WHAT IS ASKED:
Pick out every line in the entries below that contains the string "Task". Case counts.

Click-target data
◆ ◆ ◆

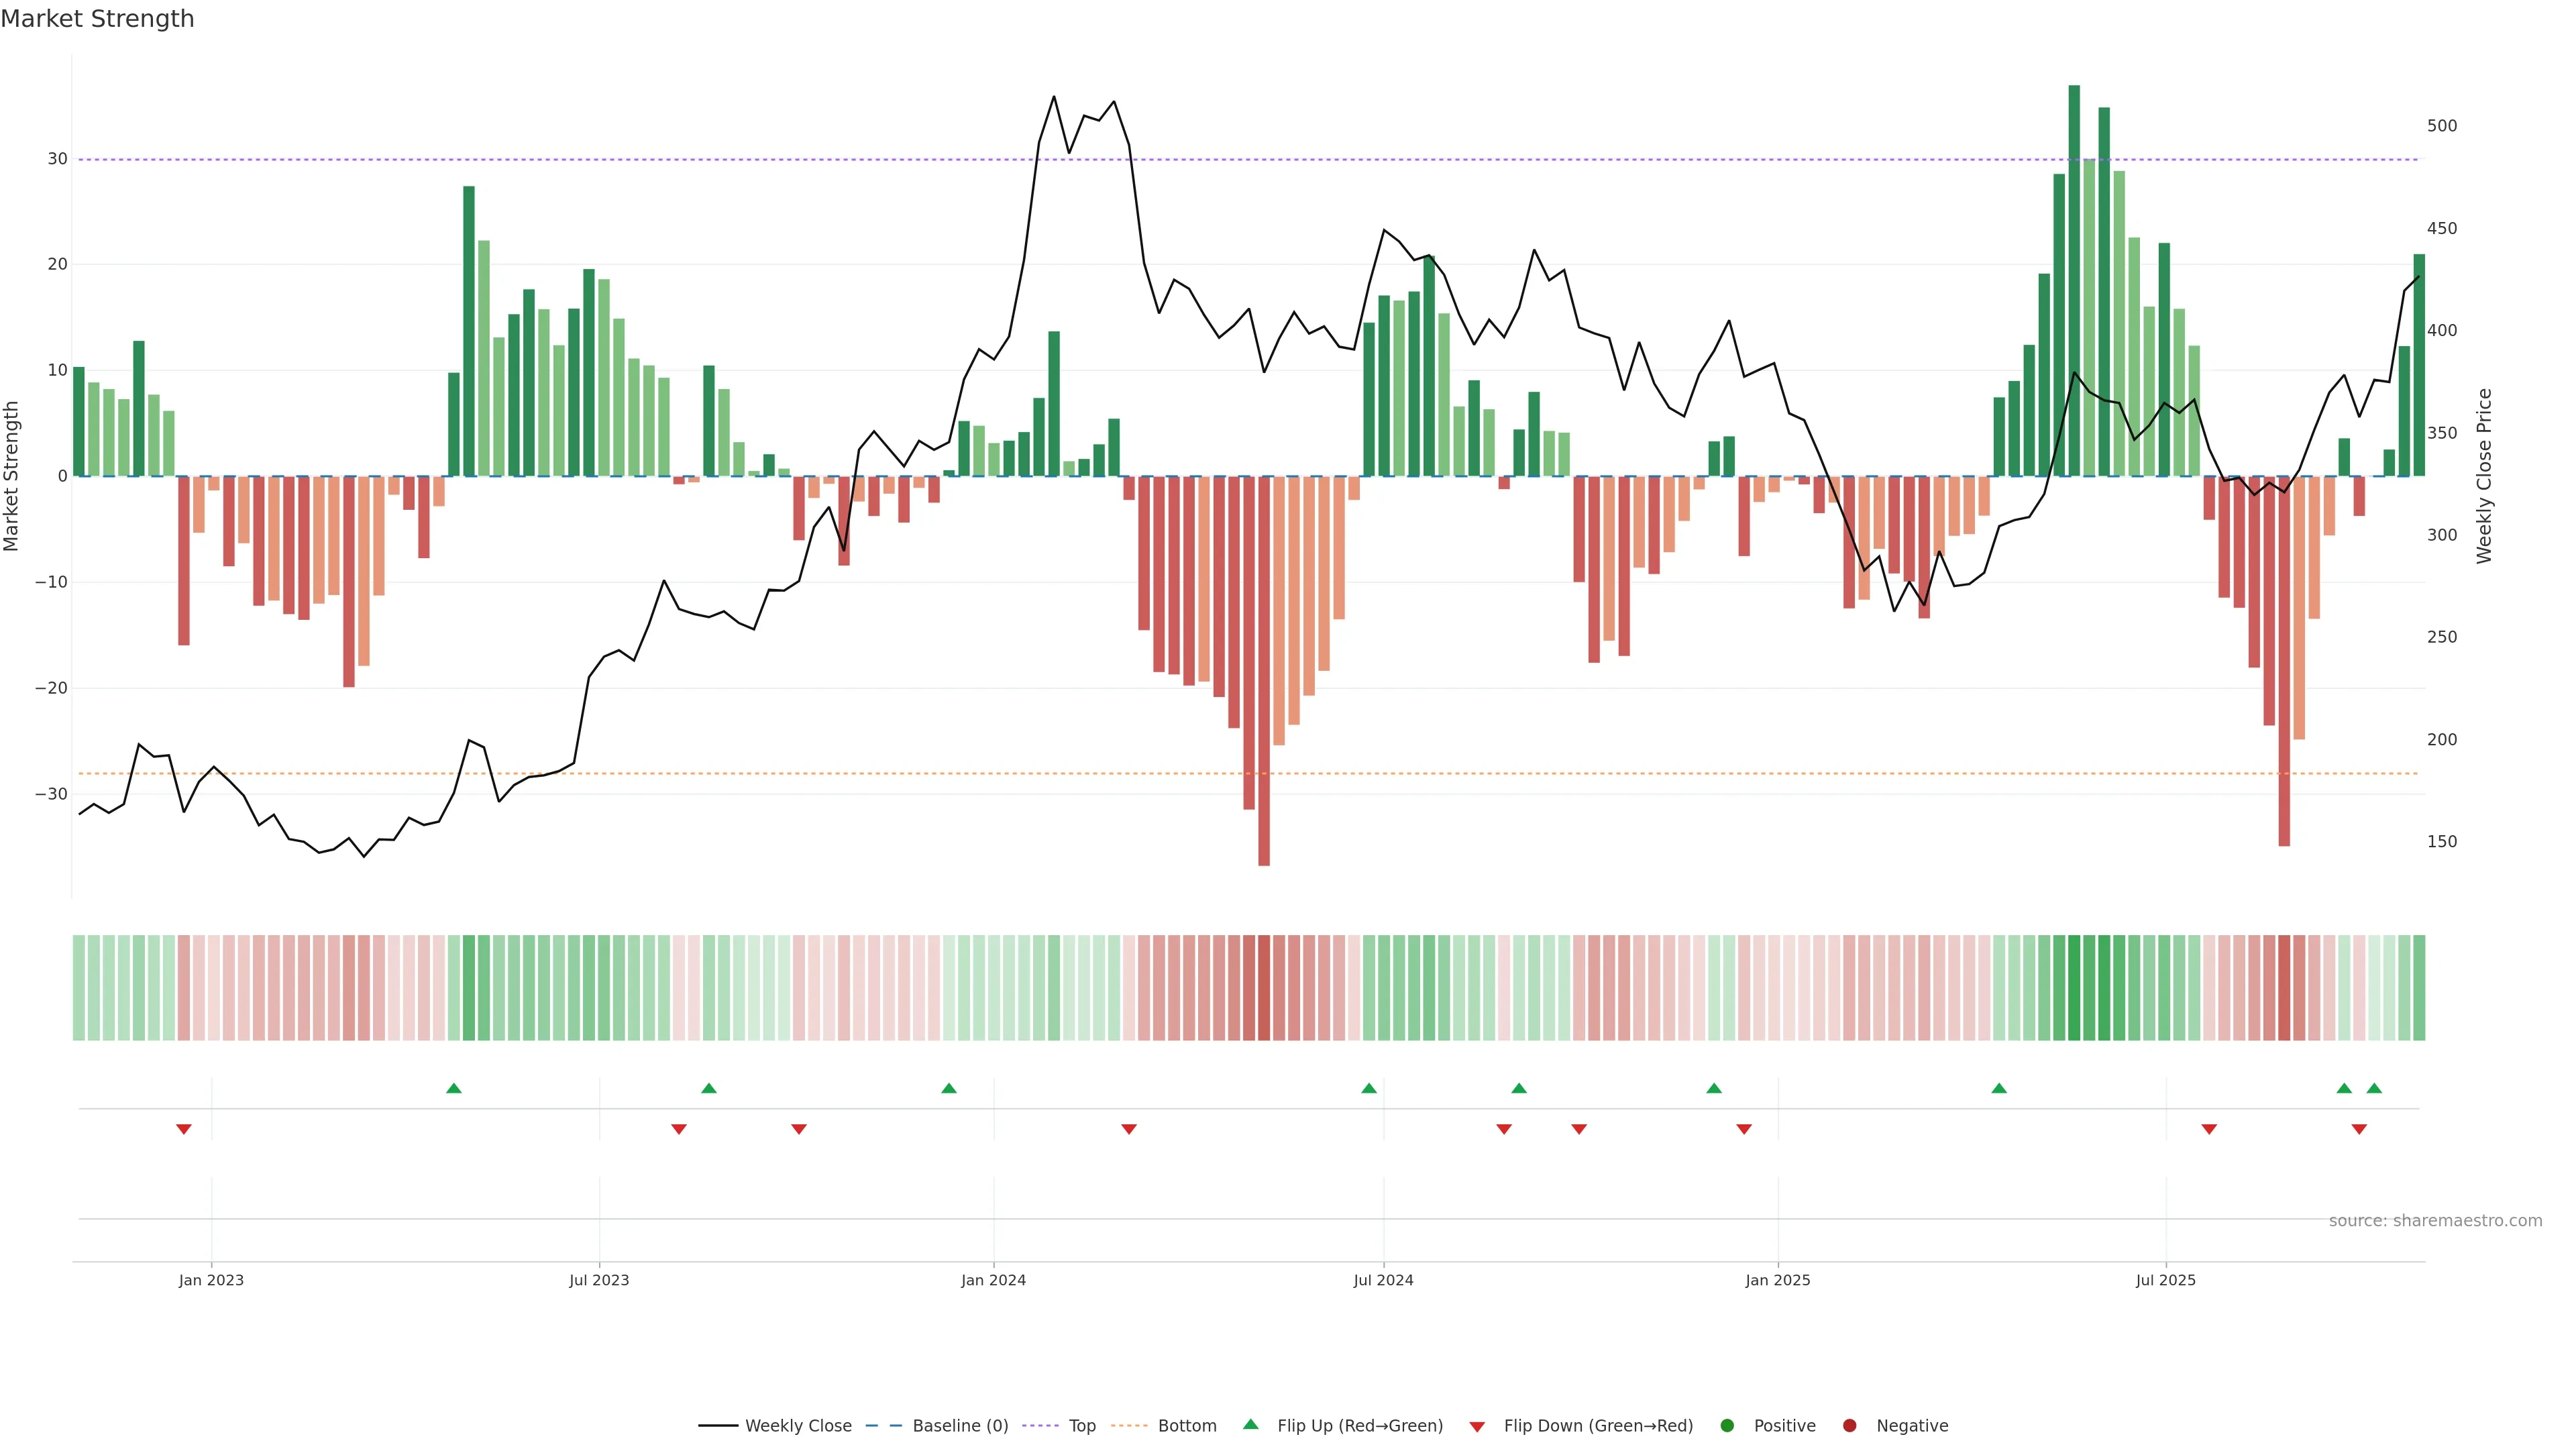
Task: Click the Positive green circle legend icon
Action: [1727, 1426]
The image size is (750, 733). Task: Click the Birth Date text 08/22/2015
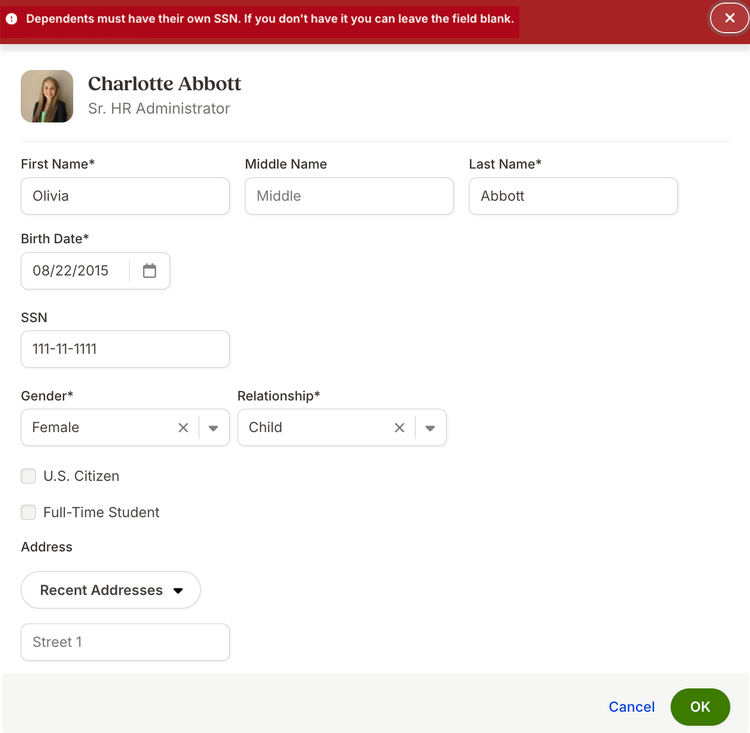click(70, 271)
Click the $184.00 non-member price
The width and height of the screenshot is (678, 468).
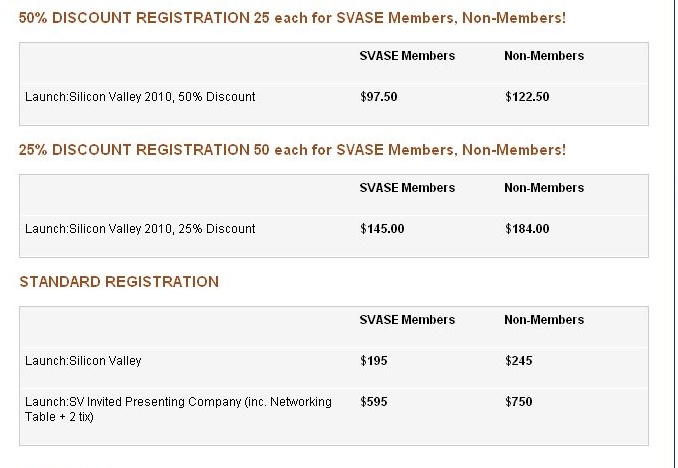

◆ ◆ ◆

ANSWER TO THIS EXERCISE:
Task: Click the Positive green circle legend icon
The image size is (750, 733). Task: Click the Birth Date text 08/22/2015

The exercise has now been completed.